La carrure est exceptionnelle. C’est l’étudiant de HEC Paris qui, au début des années 1950, fascinait sa génération au boulevard Saint-Germain, à bord de sa voiture décapotable, rangée devant Le Flore et Les Deux Magots où s’attablaient les Sartre et Simone de Beauvoir. C’est aussi le jeune militant moussé par Hassen Belkhodja et Mohamed Masmoudi, lors du dernier quart d’heure de la lutte pour l’indépendance. Mais c’est surtout le plus jeune ministre de Bourguiba et de la nouvelle République, chouchouté et promis à un avenir de super-vizir qui claque rapidement, et le premier, la porte.
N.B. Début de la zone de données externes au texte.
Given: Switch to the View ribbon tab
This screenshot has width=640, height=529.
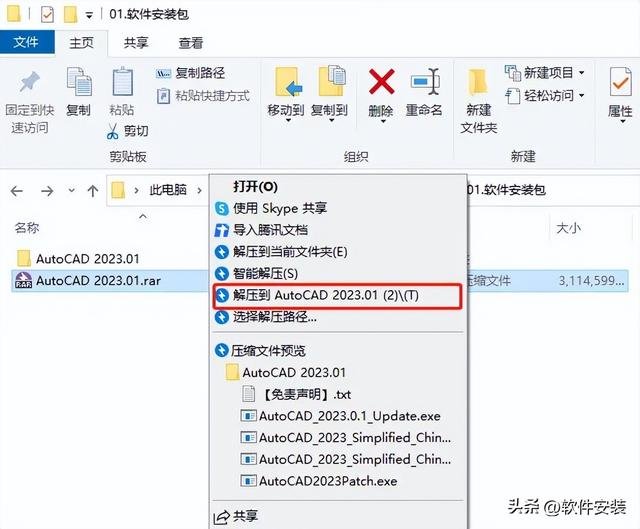Looking at the screenshot, I should coord(190,42).
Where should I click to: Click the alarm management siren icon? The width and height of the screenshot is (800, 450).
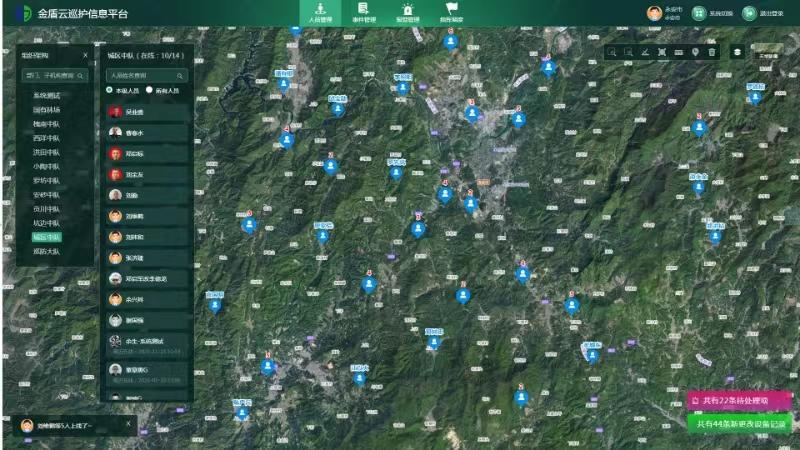(408, 12)
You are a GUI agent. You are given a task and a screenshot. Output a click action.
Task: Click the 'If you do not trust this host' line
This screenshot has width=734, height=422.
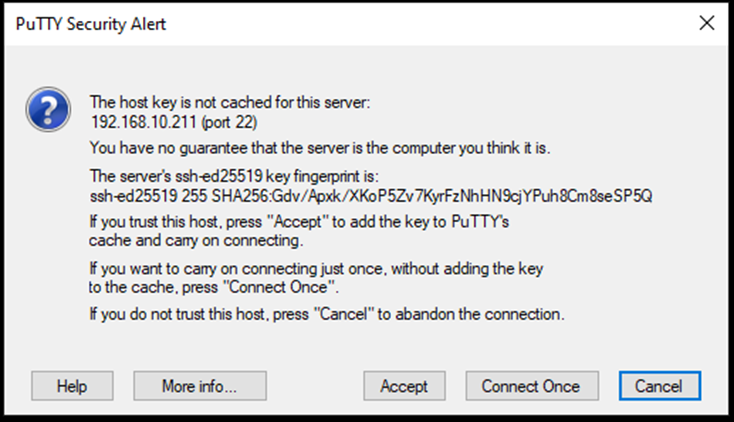point(327,314)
Ce Djerbien, fier et digne, lassé des salons de Tunis, n’acceptant pas la moindre insinuation contre son frère aîné, grand agriculteur du nord de la Tunisie, se détourne des révérences et honneurs factices pour aller fonder son journal de combat : Afrique Action.
Commence alors son chemin de croix, entre Rome et Paris. Rapidement, le sigle BBY s’est forgé au fil des années comme une marque forte qui a tatoué dans l’âme tant de générations. Un sigle beaucoup plus fort que le titre de l’hebdomadaire Jeune Afrique et ceux de toutes les autres publications. Un journal c’est d’abord un patron. Ainsi étaient Beuve-Méry, Lazareff, Prouvost et autres JJSS.
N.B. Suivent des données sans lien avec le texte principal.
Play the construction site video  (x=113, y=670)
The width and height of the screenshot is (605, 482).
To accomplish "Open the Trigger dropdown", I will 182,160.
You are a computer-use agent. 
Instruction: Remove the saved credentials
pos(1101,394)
Autour de l’hebdomadaire, vaisseau amiral, les publications naissent et disparaissent, les équipes se font et se défont, les positions idéologiques et les alliances « évoluent », mais Béchir demeure toujours Ben Yahmed. Chaque semaine, il donne le « la » du Continent. À lui seul, c’est l’OUA, la vraie, effective, efficiente. Très discret, dans un mélange de distanciation et de pudeur, se préservant des immersions protocolaires et agapes courtisanes, il promène son intelligence, incisive, sur l’ensemble et livre, par un mot au téléphone ou face à face, mais, le plus souvent, à l’encre verte, son verdict sans appel. Ses billets, retrouvés souvent tôt le matin par ses collaborateurs sur leurs bureaux, s’ils avaient été collectionnés, auraient écrit les meilleurs cours de management du MIT à Boston et de journalisme du Columbia Institute à New York.
Comme beaucoup de ma génération, je lui dois beaucoup. Cela avait commencé par un premier contact direct en juillet 1973 et tout mon parcours en a été, heureusement, déterminé.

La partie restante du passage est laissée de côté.